- [Work instructions]:
Reproduce each of the following records line for line, with no changes.

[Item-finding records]
— START —
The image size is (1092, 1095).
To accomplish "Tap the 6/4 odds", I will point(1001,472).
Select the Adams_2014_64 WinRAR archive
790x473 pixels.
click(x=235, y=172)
— END —
- [Solution below]:
The image size is (1092, 1095).
To accomplish "Tap the 6/4 odds", I will point(1001,472).
Select the Adams_2014_64 WinRAR archive
790x473 pixels.
click(x=235, y=172)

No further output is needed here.